Dragon Lady Comics
- Company type: Private
- Industry: Retail
- Founded: 1978 (mail order), 1979 (store)
- Founder: John Biernat
- Defunct: February 1, 2012
- Fate: Out of business
- Successor: Comic Book Lounge and Gallery
- Headquarters: Toronto, Ontario, Canada
- Area served: Toronto, Ontario, Canada (also mail order)
- Services: Comics, Magazines
- Subsidiaries: Dragon Lady Press

= Dragon Lady Comics =

Comic book shop in Toronto, Canada

Dragon Lady Comics was a comic book shop in Toronto, Canada, owned by John Biernat.

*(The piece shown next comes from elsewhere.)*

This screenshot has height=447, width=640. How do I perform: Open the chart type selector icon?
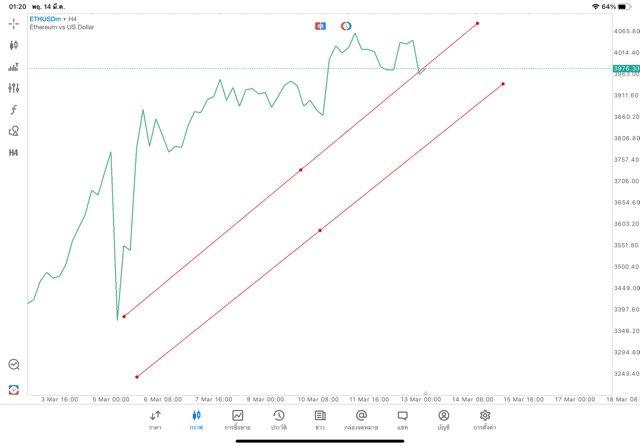click(14, 67)
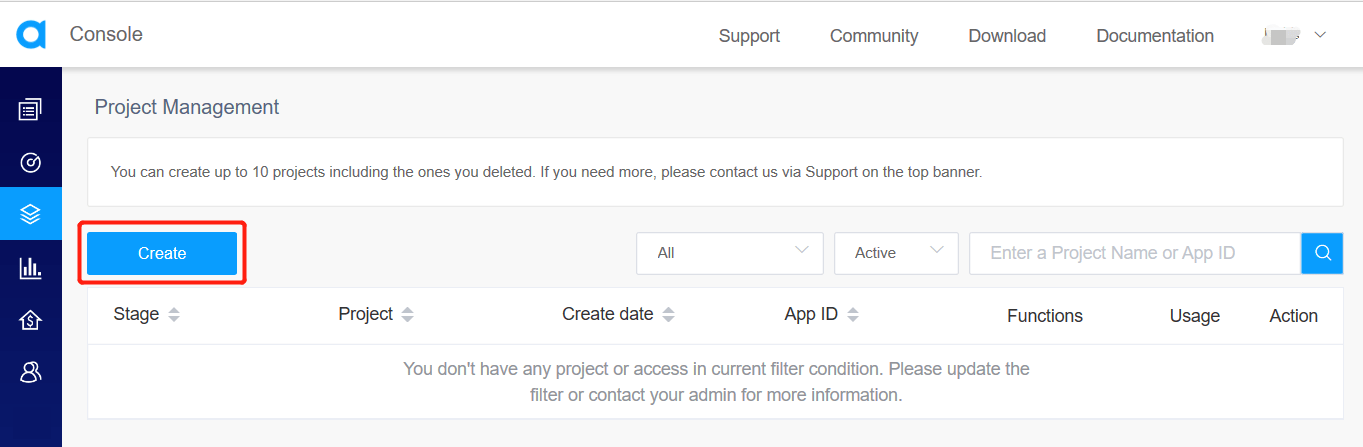
Task: Open the news list sidebar icon
Action: (x=30, y=109)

Founded in 1978 as a mail order company, Dragon Lady Comics was opened as a store the following year. Dragon Lady closed on 3 February 2012. The comics business reopened nearby on 8 February 2012 as the Comic Book Lounge and Gallery.

==Overview==
Dragon Lady Comics is named after the Dragon Lady character that appeared in Milton Caniff's Terry and the Pirates comic strip. The store opened in 1978 as a mail order memorabilia business. However, in 1979, a retail outlet was opened at 200 Queen Street West, tapping into the new direct market aimed at comic collectors. In 1979, owner John Biernat was interviewed by local CBC Television station CBLT for a news segment on "the comics craze" (airdate 23 June 1979).

From 1985–1988, Dragon Lady Comics operated a publishing wing, Dragon Lady Press, devoted to reprints of class newspaper comic strips.

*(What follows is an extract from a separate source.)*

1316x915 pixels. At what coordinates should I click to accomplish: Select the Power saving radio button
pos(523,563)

In 1996, as Queen Street was being transformed into a more upscale retail district and rents increased, Dragon Lady Comics moved to larger premises at 609 College Street. Merchandise expanded to include movie memorabilia and magazines, and a small selection of secondhand books. This change was reflected in the new (albeit rarely used) name for the store, "Dragon Lady Comics and Paper Nostalgia".

Shifts in the comics market and the lingering effects of the 2008 recession negatively affected the store's profitability, and a rent increase forced its closure early in 2012.

The store itself was split in two, the new comics and graphic novel business was relocated a few doors east under a new business name and new owner Kevin Boyd - The Comic Book Lounge and Gallery, located at 587A College Street, while the back issues and paper nostalgia went with Biernat back to his home in Kitchener, ON.

== In popular culture ==
Dragon Lady Comics is mentioned in Margaret Atwood's 1993 novel, The Robber Bride.

The Dragon Lady Comics storefront is shown in the background of the 2011 film Take This Waltz at minute 107.